AKP deputy returns apartment built for low-income people in eastern Turkish province
TOKİ started the project in 2009 in Tunceli’s Çemişgezek district to enable families with a maximum monthly income of 2,600 Turkish Liras to own houses. DHA PhotoA ruling Justice and Development Party (AKP) deputy and a former local mayor for a district in the eastern province of Tunceli have returned the apartments constructed for low-income families that they had purchased.
Former Çemişgezek Mayor Metin Levent Yıldız said he and AKP Istanbul Deputy Mustafa Ataş had returned the flats built for low-income families by the state-run housing agency (TOKİ). The returns process has been finalized, as the bank returned the money they had paid for the flats, Anadolu Agency reported.
Ataş, Yıldız, who is also a member of the AKP, and Çemişgezek Business Association head Hıdır Özefe were among the high-income individuals who bought flats built to enable people living in poverty to own a house in the Çemişgezek district.
Ataş and Yıldız then applied to return the flats to TOKİ.
Yıldız said Ataş and he had applied to return the flats on Nov. 14, adding that as the then-mayor of Çemişgezek, he and his team had received the applications for the flats and there had been a low rate of interest on them.
“We told [Ataş] that there should be an ownership opportunity and asked Ataş if he thought likewise. He responded by saying, ‘If it will help Çemişgezek and if TOKİ [houses] will be built, then I will gladly buy [a flat].’ Our deputy was involved in the situation and look at the results,” said Yıldız during a press statement in Çemişgezek.
Ataş claimed to have bought the flat to encourage locals to buy, adding that there were no regulations against deputies buying flats from TOKİ.
“I did not encroach upon or breach anyone’s rights. I am using my legal right as a citizen. I am not stealing,” Ataş said after the incident was reported on Nov. 13.

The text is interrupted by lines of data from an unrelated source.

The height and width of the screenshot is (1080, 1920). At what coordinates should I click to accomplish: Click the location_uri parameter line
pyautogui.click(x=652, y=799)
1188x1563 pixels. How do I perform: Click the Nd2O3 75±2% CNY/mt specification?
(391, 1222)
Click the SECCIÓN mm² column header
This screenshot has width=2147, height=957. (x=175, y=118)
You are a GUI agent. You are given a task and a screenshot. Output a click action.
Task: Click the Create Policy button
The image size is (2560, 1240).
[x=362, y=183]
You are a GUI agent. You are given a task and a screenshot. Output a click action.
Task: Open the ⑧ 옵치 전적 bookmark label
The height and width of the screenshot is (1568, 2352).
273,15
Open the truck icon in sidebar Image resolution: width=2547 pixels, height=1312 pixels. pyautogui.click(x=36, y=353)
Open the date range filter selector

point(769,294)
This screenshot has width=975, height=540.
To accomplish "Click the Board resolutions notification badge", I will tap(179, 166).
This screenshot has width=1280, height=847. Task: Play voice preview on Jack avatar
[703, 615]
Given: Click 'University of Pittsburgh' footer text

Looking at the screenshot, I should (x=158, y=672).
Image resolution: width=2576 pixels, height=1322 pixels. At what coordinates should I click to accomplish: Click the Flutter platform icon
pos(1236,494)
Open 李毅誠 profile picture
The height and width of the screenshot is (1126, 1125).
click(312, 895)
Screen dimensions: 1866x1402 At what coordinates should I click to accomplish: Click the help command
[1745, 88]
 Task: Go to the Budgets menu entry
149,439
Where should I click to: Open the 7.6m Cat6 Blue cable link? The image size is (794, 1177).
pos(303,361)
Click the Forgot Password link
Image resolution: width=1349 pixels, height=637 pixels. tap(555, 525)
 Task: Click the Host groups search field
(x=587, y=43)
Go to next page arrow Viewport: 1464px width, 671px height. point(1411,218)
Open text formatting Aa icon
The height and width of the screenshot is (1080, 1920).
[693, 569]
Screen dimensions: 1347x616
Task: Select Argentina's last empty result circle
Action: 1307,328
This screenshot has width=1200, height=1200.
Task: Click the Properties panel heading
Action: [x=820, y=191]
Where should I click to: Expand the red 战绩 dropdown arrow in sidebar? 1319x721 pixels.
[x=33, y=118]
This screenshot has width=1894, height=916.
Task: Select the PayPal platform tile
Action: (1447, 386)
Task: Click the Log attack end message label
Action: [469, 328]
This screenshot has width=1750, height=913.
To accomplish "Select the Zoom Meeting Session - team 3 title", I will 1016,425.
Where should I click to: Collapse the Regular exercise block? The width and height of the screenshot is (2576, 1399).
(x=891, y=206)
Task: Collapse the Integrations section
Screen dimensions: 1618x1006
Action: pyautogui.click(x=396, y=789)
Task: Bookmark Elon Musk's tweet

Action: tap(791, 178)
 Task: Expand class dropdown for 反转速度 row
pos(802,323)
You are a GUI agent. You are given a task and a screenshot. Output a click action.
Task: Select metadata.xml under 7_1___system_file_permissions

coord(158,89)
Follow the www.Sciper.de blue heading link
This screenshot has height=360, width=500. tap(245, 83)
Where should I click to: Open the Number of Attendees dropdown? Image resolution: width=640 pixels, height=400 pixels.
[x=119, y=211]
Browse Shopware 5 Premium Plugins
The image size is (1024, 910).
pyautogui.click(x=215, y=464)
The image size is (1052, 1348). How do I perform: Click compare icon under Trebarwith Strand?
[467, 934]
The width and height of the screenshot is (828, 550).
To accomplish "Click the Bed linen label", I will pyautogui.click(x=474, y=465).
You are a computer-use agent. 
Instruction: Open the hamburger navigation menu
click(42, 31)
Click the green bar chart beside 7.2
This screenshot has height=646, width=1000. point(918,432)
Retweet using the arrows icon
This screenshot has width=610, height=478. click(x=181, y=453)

TOKİ started the project in 2009 in Tunceli’s Çemişgezek district to enable families with a maximum monthly income of 2,600 Turkish Liras to own houses. Applications were made through Çemişgezek Municipality and applicants needed to supply evidence that their income did not exceed the upper limit of 2,600 liras.
It is not clear how Ataş, Yıldız, and Özefe evaded the restriction, but they paid a 6,000-lira advance payment and would have paid the rest of the total, 69,100 liras, over the coming 15 years.